Bio
Darren Spirk is an artist, educator, and cultural worker whose image-based practice is focused around queer politics and poetics of spatiality. They are currently an MFA student in the Stamps School of Art & Design at the University of Michigan. They are also currently collaborating with resident artist dawn weleski on the project management, curriculum development, and facilitation of the Noon at Night program under the U-M Arts Initiative.
Their work is characterized by a meditative, reorienting use of the camera—under the weight of its many histories—to contest western progressivist notions of visibility and think through multiple, contingent forms of absence and presence in the image.
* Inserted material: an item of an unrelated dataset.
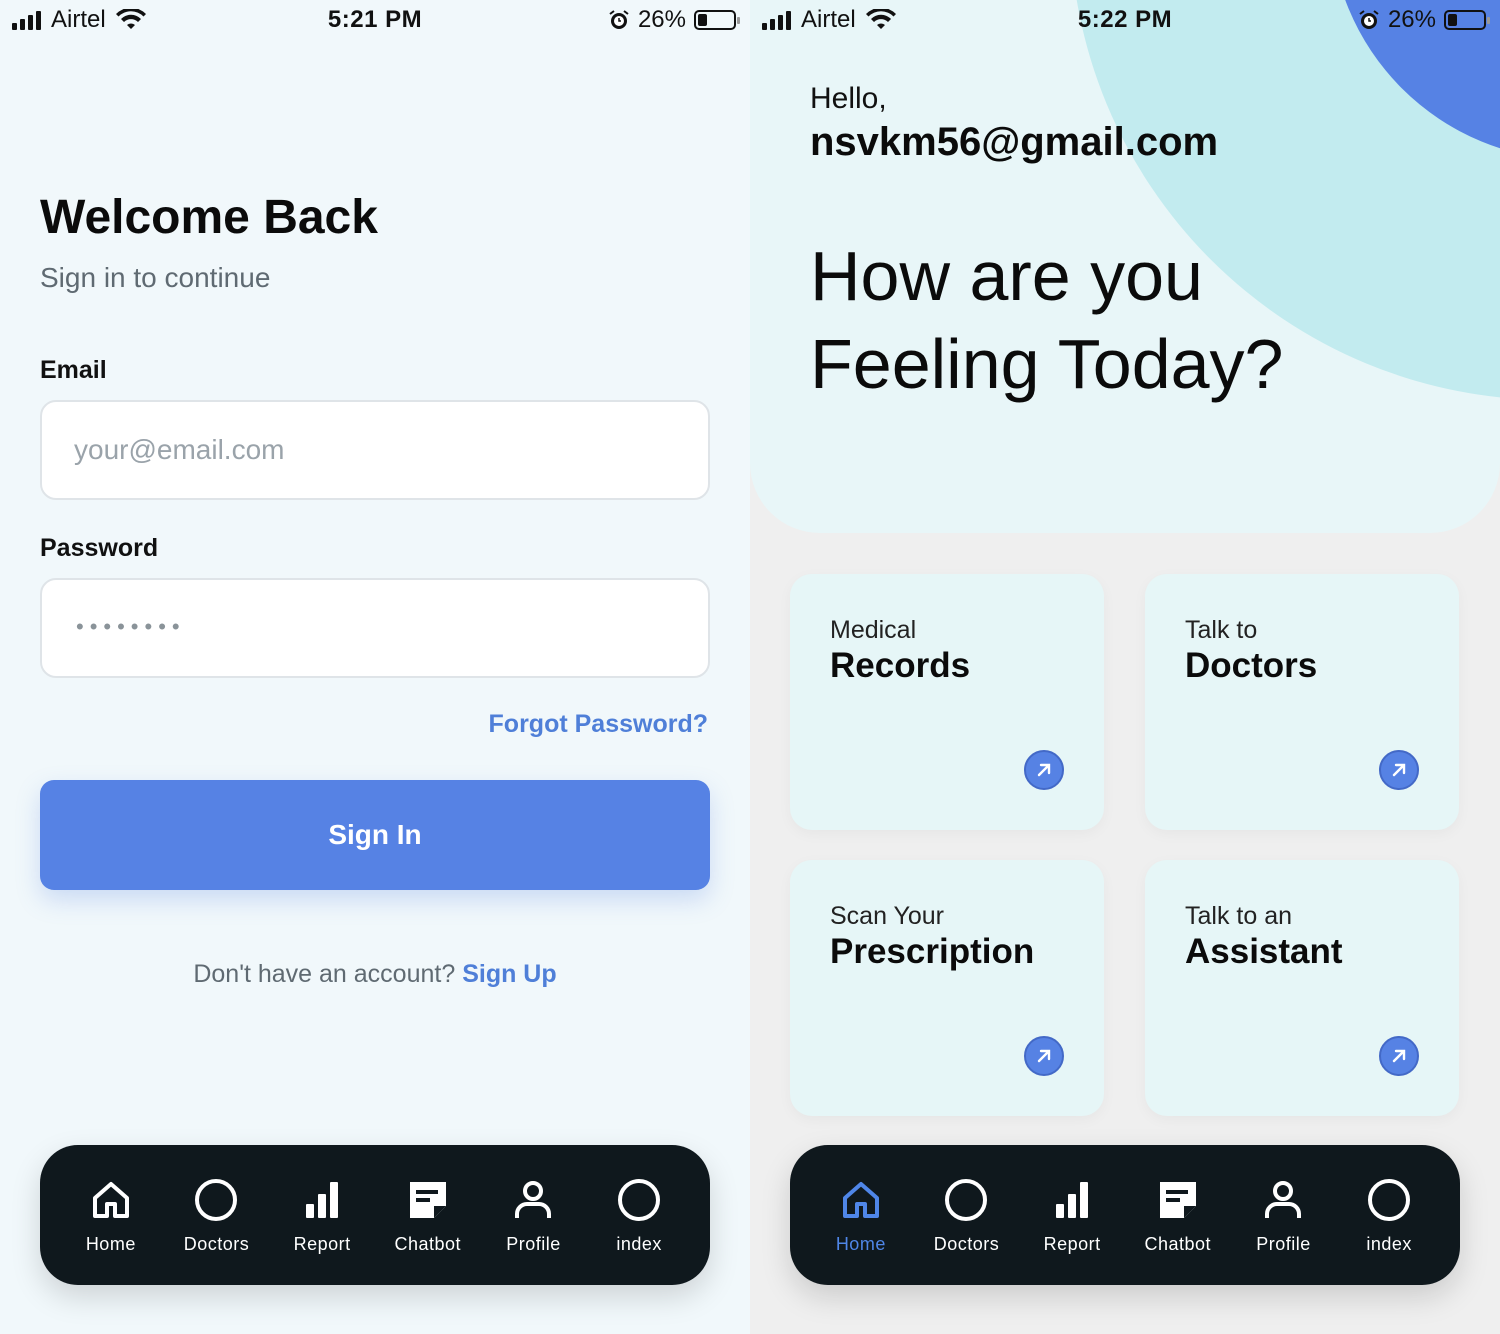 Image resolution: width=1500 pixels, height=1334 pixels. Describe the element at coordinates (1006, 276) in the screenshot. I see `hero-heading-line1: How are you` at that location.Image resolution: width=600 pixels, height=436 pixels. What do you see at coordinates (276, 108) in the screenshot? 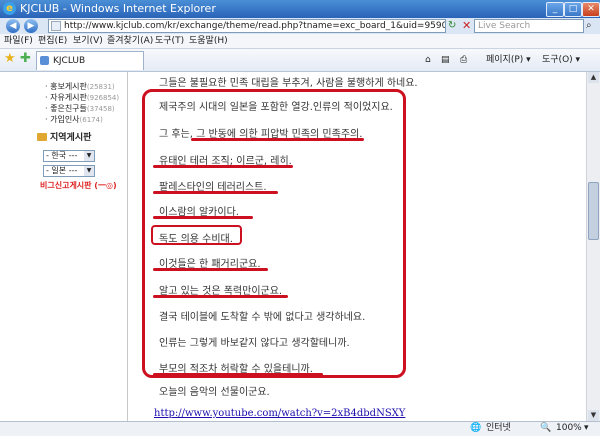
I see `article-line: 제국주의 시대의 일본을 포함한 열강.인류의 적이었지요.` at bounding box center [276, 108].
As a theoretically-driven creative practice that elides normative approaches to subjectivity and self, their practice ultimately does not seek to humanize those who have been dehumanized but—to cite scholar Zakkiyah Iman Jackson—critique and move beyond the violent structures of humanity that are always already motivated by sexuality and race. Moreover, their work generates from aesthetics of opacity, obfuscation, and negativity to confront the tenuous frictions between a relational and anti-relational politic of queerness, asking: what can be salvaged from the excesses of sensual (dis)connection that lie in the ruins of an optic of permanence and language of unity?
They previously worked as a Teaching Fellow at the Cairo Institute of Liberal Arts and Sciences, where they lectured on critical visual studies. They also received an MA in Gender and Women's Studies from the American University in Cairo, where their thesis applied critical theory from visual culture and urban studies to intervene into anthropological discourses on the image.